**Given request**
Copy out every line below that contains the string "Task", matching its capitalization exactly.

▬▬▬

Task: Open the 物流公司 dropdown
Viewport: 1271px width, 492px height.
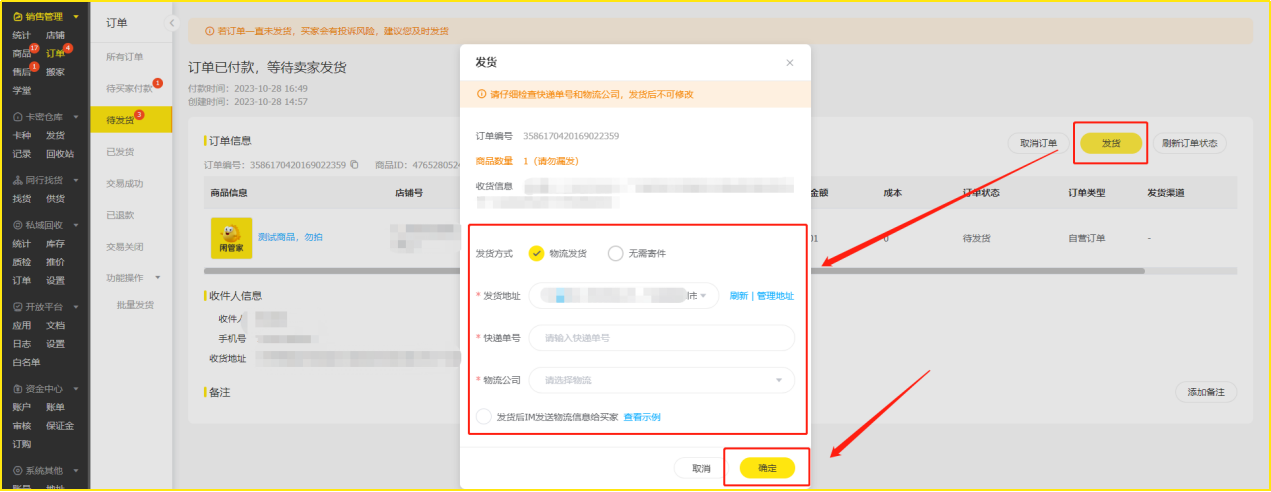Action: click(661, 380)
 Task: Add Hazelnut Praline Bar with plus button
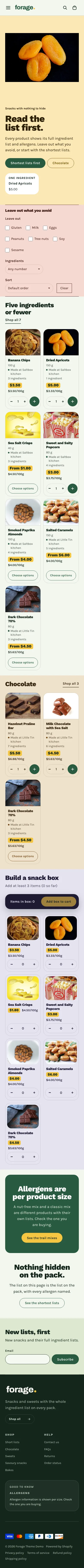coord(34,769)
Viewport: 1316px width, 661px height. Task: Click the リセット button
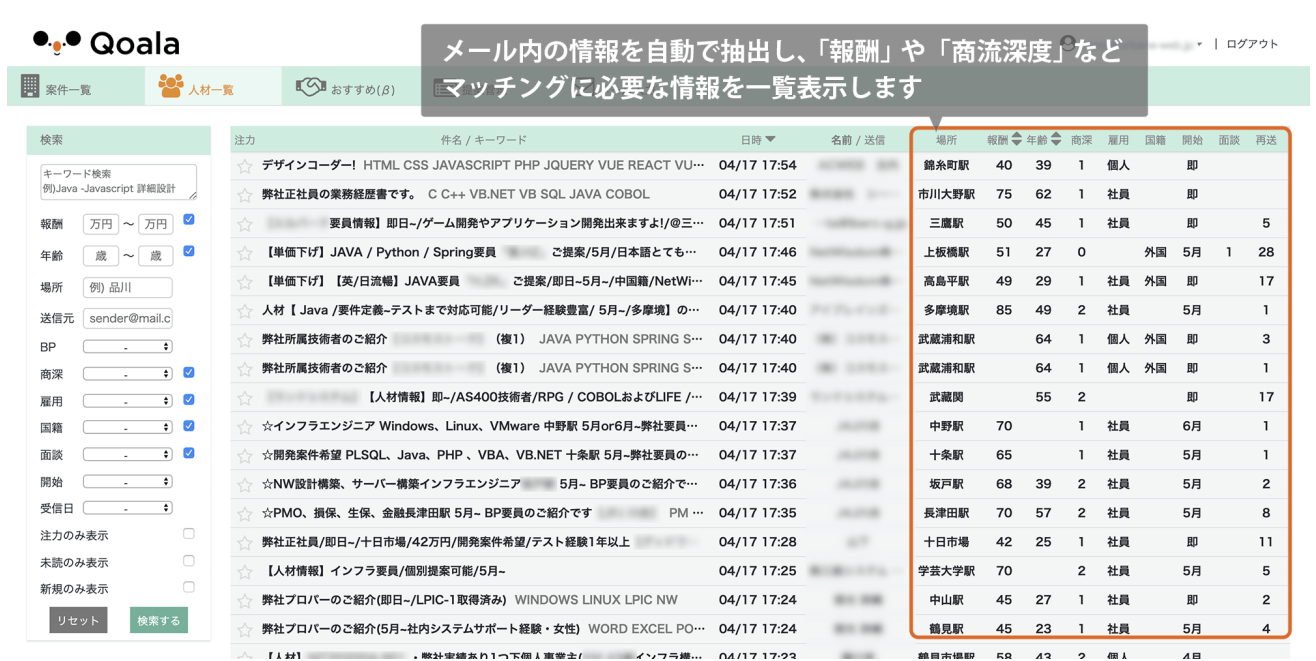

▬▬▬

**Output**
Task: Open the 物流公司 dropdown
 Task: Add Hazelnut Praline Bar with plus button
Viewport: 1316px width, 661px height. Task: Click the リセット button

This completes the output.